Posted by Steve (82.41.xx.xx) on Tue 11 Jan 2005 at 18:29
[ View Steve's Scratchpad | View Weblogs ]
That's certainly an interesting comment, and thanks for the nice praise.

I use a transparent proxy on a gateway machine for 40+ users, and have never seen any problems, but I guess this is just a case of buyer-beware.

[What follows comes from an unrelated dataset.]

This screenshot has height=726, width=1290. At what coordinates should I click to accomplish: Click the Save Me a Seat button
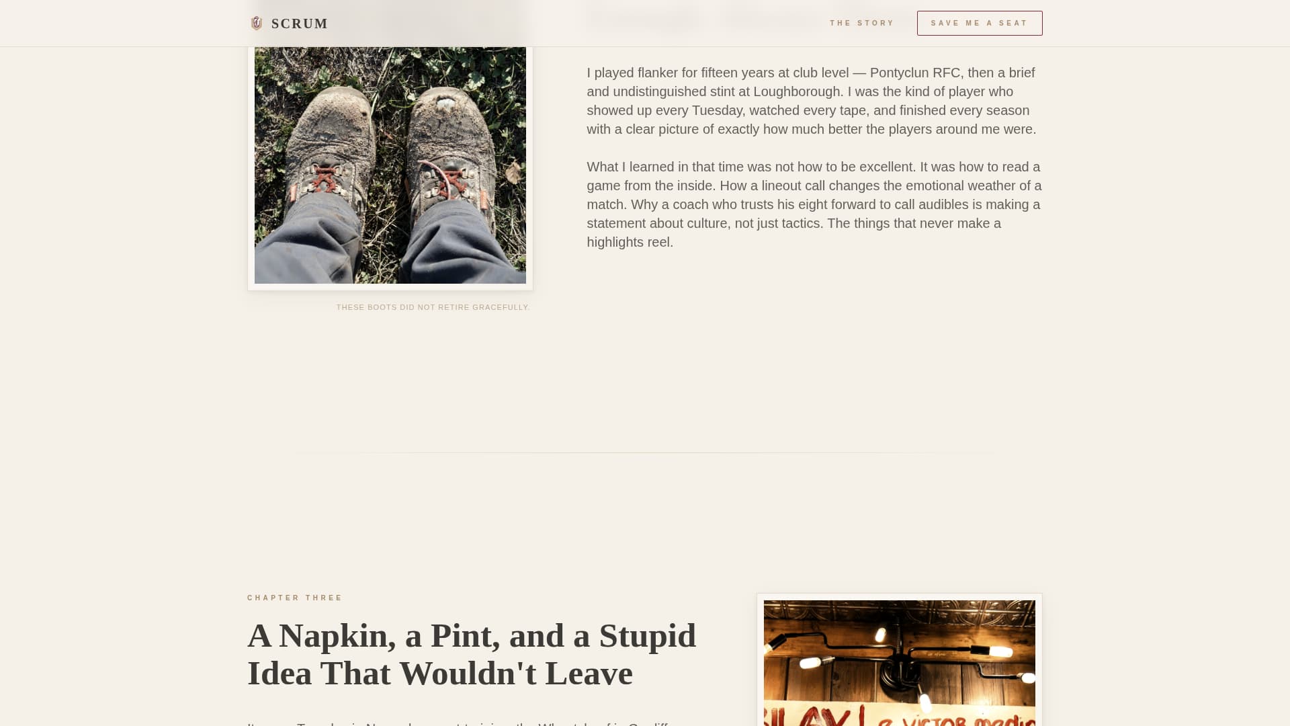click(980, 24)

Testing is never a bad thing ;)

Steve
-- Steve.org.uk

[ Parent | Reply to this comment ]

Posted by Anonymous (81.74.xx.xx) on Fri 11 Feb 2005 at 23:04
I have a Transparent proxy too, It has been working for about three years for 30 users. Never had any such problem.

Should I be frightened ?

bye.

[ Parent | Reply to this comment ]

Posted by Anonymous (128.109.xx.xx) on Sun 6 Sep 2009 at 09:38
that depends on how you configured your firewall.:):):)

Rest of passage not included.